● WORK TO DO
Format the part of the material that opens with the line containing "How do I perform: Pick the orange" and closes with the line containing "pos(341,96)" as a JSON list of strings, one string per line, leaving out blank lines. Include both end lines and nothing outside this part.

-------- EXERCISE MATERIALS

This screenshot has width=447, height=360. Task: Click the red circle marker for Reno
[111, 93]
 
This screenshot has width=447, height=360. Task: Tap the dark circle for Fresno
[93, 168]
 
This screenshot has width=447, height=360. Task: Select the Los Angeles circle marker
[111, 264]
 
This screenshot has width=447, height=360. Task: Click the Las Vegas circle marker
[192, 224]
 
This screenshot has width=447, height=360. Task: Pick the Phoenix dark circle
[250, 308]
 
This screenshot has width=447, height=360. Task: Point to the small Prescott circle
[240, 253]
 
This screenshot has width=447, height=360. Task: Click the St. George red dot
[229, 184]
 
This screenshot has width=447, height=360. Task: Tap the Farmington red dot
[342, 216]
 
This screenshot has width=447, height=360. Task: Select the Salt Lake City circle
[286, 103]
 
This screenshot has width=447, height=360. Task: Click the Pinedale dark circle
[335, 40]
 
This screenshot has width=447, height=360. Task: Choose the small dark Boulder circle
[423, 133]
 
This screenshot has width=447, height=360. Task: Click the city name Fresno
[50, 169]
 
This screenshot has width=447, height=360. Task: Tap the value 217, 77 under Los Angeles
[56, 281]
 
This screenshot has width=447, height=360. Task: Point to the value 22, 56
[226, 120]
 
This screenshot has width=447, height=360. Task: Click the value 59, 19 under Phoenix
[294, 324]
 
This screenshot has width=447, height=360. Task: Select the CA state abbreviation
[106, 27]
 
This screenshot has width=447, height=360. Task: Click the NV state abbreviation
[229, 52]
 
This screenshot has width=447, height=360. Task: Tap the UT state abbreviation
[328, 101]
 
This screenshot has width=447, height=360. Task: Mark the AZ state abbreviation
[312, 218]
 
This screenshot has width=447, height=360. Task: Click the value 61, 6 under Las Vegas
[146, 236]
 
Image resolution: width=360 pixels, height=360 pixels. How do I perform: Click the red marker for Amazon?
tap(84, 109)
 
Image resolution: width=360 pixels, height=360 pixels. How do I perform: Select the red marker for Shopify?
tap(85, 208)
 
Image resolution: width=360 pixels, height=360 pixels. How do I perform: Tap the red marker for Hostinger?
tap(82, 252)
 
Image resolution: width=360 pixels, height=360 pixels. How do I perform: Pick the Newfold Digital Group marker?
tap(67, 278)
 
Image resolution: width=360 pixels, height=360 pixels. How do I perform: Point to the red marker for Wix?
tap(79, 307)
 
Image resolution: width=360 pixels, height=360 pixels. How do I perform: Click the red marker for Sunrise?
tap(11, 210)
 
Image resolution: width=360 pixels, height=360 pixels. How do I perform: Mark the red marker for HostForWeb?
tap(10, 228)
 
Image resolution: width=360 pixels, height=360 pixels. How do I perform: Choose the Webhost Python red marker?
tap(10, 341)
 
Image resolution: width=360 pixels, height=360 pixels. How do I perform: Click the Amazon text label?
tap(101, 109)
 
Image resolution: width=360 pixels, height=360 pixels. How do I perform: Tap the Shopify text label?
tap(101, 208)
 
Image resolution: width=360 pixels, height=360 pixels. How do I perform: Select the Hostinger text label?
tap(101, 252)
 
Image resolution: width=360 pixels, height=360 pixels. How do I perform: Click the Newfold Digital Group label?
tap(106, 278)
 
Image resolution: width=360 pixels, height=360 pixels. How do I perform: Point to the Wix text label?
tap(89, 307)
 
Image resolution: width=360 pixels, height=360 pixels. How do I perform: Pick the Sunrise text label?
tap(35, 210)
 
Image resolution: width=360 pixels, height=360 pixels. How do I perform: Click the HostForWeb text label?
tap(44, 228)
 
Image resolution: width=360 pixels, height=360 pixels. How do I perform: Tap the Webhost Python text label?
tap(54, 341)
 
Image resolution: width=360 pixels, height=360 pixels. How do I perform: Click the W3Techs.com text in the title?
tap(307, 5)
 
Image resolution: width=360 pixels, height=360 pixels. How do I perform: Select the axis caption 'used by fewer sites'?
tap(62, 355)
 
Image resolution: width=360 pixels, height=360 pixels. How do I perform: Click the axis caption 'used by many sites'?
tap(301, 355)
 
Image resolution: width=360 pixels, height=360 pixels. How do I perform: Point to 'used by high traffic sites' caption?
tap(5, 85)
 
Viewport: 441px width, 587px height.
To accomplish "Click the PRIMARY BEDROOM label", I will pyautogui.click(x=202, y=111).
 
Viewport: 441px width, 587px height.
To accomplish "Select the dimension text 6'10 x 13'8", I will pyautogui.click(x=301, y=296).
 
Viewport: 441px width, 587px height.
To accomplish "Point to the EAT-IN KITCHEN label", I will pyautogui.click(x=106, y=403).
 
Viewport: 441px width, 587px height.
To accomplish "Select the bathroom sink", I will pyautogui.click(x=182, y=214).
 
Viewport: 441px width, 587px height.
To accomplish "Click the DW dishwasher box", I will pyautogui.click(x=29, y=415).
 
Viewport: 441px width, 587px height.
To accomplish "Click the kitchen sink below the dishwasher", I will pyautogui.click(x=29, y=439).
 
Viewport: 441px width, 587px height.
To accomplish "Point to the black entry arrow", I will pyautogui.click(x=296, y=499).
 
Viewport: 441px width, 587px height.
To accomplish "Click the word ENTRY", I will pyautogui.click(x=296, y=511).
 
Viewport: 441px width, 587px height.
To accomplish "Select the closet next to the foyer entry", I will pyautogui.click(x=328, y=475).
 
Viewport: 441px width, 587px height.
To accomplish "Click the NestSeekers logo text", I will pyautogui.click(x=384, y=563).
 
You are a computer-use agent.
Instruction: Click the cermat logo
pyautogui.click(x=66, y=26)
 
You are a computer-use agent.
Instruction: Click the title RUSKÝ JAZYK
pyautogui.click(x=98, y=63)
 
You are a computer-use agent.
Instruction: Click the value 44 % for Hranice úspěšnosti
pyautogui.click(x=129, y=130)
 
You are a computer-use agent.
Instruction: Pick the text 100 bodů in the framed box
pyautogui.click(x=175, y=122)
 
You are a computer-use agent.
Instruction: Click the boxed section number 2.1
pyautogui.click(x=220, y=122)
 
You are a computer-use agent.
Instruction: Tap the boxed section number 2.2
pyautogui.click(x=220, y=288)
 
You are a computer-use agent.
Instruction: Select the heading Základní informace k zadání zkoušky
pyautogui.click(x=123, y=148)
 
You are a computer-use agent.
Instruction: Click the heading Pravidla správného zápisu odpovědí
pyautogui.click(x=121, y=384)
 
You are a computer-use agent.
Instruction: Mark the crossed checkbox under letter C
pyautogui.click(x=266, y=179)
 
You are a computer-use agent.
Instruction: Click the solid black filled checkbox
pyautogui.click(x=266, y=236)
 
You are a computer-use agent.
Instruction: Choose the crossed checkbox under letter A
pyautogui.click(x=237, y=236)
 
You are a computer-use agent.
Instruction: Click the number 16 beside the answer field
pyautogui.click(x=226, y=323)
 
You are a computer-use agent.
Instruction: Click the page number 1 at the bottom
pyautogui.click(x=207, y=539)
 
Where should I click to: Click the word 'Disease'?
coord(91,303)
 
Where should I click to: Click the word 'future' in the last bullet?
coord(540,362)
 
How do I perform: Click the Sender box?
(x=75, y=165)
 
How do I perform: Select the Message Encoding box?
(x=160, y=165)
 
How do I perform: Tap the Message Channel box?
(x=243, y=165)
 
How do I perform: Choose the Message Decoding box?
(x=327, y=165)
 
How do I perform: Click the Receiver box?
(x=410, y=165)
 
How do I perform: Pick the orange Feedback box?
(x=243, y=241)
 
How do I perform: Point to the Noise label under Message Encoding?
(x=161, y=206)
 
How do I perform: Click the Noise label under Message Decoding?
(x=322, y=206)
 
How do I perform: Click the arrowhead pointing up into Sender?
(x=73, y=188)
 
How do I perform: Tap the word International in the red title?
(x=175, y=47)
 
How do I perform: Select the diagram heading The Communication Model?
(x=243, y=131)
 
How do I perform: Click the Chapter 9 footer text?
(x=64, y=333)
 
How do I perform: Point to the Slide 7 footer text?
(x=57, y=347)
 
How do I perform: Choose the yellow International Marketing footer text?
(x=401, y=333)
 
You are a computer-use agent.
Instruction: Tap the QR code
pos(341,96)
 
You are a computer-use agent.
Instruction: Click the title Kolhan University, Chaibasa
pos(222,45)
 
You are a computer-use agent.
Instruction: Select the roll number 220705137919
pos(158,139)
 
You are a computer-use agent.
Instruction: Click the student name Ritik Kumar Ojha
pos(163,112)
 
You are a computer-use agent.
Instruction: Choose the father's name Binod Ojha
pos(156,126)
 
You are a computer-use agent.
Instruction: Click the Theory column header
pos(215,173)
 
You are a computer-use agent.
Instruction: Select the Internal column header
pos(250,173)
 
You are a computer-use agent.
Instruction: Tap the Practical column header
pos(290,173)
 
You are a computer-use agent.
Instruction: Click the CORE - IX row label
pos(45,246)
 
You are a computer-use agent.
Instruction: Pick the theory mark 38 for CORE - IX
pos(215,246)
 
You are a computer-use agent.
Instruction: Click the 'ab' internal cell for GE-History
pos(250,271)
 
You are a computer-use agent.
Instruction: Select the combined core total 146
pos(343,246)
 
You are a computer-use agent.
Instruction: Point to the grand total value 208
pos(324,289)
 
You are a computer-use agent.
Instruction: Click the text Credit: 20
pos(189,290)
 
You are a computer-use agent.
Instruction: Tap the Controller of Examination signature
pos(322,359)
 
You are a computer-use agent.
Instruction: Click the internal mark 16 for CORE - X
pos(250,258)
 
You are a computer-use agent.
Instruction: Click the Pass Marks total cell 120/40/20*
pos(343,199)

----------------

● ANSWER TO THIS PROBLEM
[
  "How do I perform: Pick the orange Feedback box?",
  "(x=243, y=241)",
  "How do I perform: Point to the Noise label under Message Encoding?",
  "(x=161, y=206)",
  "How do I perform: Click the Noise label under Message Decoding?",
  "(x=322, y=206)",
  "How do I perform: Click the arrowhead pointing up into Sender?",
  "(x=73, y=188)",
  "How do I perform: Tap the word International in the red title?",
  "(x=175, y=47)",
  "How do I perform: Select the diagram heading The Communication Model?",
  "(x=243, y=131)",
  "How do I perform: Click the Chapter 9 footer text?",
  "(x=64, y=333)",
  "How do I perform: Point to the Slide 7 footer text?",
  "(x=57, y=347)",
  "How do I perform: Choose the yellow International Marketing footer text?",
  "(x=401, y=333)",
  "You are a computer-use agent.",
  "Instruction: Tap the QR code",
  "pos(341,96)"
]